[Activity 1] Translate this sentence from the article on testicular cancer risk into Spanish: "While the causes of testicular cancer remain uncertain, there are some factors that we know are associated with an increased risk of developing testicular cancer."
[Activity 2] Carry on writing the article about tight pants and testicular cancer, picking up after its last sentence.

A: It’s highly unlikely.
Look up and down any shopping strip on a Saturday afternoon, and you’ll see that tight pants are the favoured look for many of the nation’s young men.
But could wearing such restrictive garments be damaging their testicles, and could that put them at an increased risk of testicular cancer?
Testicles are usually at a cooler temperature than the rest of the body, explains Associate Professor Guy Toner, a consultant medical oncologist at the Peter MacCallum Cancer Centre in Victoria.
The theory is that tight underwear and pants may cause an increase in temperature resulting in lower sperm counts and an increased risk of testicular cancer.
Happily for fans of the stove-pipe look, the available evidence doesn’t support this theory.
“As far as we know those factors don’t have an impact, but it’s hard to say there’s strong evidence that they don’t,” says Toner.
It’s the same story with injuries to the testicles or being an avid cyclist – which an internet search will reveal are often cited as causing testicular cancer.
On the up
So if none of these factors are likely to cause testicular cancer, what does? Well, the simple answer is that no-one really knows.
“Testicular cancer is relatively rare in the community, but it’s a common cancer in young men aged 15 to 39,” Toner says. “There are about 700 cases around Australia each year.”
Although the cancer is rare, it has been on the increase since the 1950s in Australia and in other western countries. Experts are still trying to work out why.
There are several theories, Toner explains, many of which centre around the development of male foetuses in the womb. One study has suggested that smoking during pregnancy could increase the risk of testicular cancer.
There are other theories that suggest the levels of hormones that male babies are exposed to in the womb may be related to the later development of testicular cancer. But Toner stresses, all of this is currently speculation.
Known risk factors
While the causes of testicular cancer remain uncertain, there are some factors that we know are associated with an increased risk of developing testicular cancer.
Men who were born with an undescended testicle are more likely to develop testicular cancer, as are men born with some other types of genital abnormalities, including hypospadias – a condition where the opening of the urethra (the tube that carries urine from your bladder) is in the wrong place.
If your father or your brother has had testicular cancer, you are more likely to develop it – suggesting a genetic cause of the disease.

[Dataset extract]
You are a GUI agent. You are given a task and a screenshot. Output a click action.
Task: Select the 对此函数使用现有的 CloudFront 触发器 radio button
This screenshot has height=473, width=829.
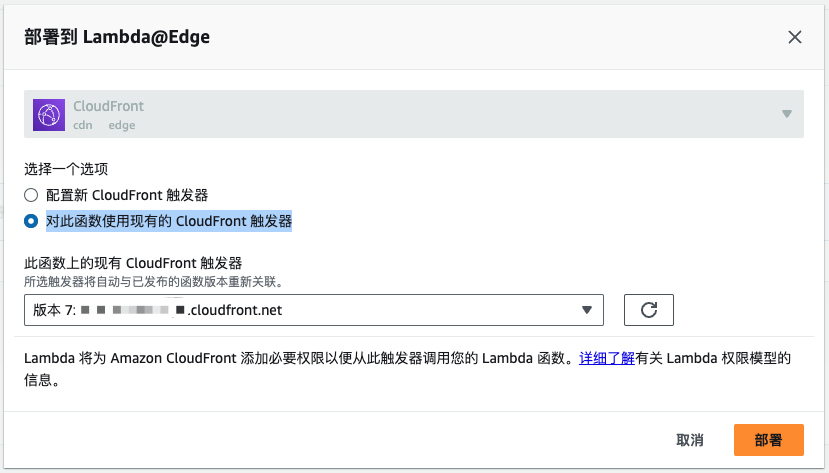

[Answer space 1] Aunque las causas del cáncer testicular siguen siendo inciertas, hay algunos factores que sabemos que están asociados con un mayor riesgo de desarrollar cáncer testicular.

[Answer space 2]
But Toner notes that the link is stronger between brothers than it is between fathers and their sons, perhaps suggesting environmental, not just genetic, factors are at play. There are only a small number of families with multiple members affected, indicating that most cases of testicular cancer are unlikely to have a genetic basis.
Can you protect yourself?
With so many questions remaining around the cause of testicular cancer, pretty much the only thing we can be sure about is the need for more research on the disease.
But in the meantime, what should young men be doing to protect themselves?
Maintaining a healthy diet and lifestyle is unlikely to hurt, says Toner, but there is little hard evidence to suggest it is protective against testicular cancer in particular.
There is also some debate about the value of self-examination to detect signs of testicular cancer.
Public health organisations haven’t run campaigns to promote the practice, as there is no evidence it would result in less men dying from testicular cancer.
However, in his own practice Toner recommends men become aware of the usual shape and feel of their testicles and self-exam their testicles once a month to look for any changes.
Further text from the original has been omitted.